— THE PROBLEM —
Render the data from its first line through the line containing "This screenshot has height=561, width=1568.", inclusive, as a JSON list of strings with one string per line and blank lines left out.

--- Start ENTRIES PROVIDED ---

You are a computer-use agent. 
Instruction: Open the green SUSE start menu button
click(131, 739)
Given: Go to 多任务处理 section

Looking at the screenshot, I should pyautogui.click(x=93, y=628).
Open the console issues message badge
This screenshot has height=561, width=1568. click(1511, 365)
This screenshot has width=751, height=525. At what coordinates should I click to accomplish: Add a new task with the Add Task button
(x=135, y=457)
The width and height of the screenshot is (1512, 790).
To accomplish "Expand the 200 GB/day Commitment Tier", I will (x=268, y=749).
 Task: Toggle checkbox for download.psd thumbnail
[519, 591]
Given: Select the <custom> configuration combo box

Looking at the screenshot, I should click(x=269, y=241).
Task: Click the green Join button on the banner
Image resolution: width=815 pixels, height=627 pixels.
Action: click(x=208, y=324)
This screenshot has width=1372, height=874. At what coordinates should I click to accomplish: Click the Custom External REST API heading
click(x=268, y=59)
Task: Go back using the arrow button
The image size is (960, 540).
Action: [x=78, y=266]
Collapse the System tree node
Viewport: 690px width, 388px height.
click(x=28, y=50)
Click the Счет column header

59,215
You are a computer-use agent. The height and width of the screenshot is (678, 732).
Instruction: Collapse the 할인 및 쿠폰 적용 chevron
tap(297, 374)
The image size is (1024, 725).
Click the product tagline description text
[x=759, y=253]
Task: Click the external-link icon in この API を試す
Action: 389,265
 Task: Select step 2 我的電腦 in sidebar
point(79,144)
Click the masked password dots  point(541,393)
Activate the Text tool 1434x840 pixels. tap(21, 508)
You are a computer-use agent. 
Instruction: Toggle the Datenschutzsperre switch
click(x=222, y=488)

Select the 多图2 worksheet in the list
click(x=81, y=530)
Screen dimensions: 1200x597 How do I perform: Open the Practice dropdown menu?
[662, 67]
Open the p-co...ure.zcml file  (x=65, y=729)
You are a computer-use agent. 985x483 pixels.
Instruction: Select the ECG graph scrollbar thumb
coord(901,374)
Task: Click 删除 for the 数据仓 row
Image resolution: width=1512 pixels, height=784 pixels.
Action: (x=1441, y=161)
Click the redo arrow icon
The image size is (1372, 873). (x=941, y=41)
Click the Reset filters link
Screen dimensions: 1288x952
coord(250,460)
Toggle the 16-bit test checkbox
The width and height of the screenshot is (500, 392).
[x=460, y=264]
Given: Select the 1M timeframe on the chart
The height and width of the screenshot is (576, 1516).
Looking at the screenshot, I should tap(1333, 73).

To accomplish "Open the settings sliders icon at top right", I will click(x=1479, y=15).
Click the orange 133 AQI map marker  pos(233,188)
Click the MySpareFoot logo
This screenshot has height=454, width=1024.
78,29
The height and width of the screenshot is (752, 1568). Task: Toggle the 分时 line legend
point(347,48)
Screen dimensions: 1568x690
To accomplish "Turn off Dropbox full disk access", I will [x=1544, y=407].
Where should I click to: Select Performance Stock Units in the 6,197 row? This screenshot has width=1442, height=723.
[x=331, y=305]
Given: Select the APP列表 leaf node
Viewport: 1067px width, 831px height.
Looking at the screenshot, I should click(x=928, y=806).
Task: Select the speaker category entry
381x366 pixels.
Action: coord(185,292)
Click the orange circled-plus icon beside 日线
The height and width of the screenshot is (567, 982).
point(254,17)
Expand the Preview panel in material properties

--- End ENTRIES PROVIDED ---

— RESPONSE —
[
  "You are a computer-use agent. ",
  "Instruction: Open the green SUSE start menu button",
  "click(131, 739)",
  "Given: Go to 多任务处理 section",
  "Looking at the screenshot, I should pyautogui.click(x=93, y=628).",
  "Open the console issues message badge",
  "This screenshot has height=561, width=1568. click(1511, 365)"
]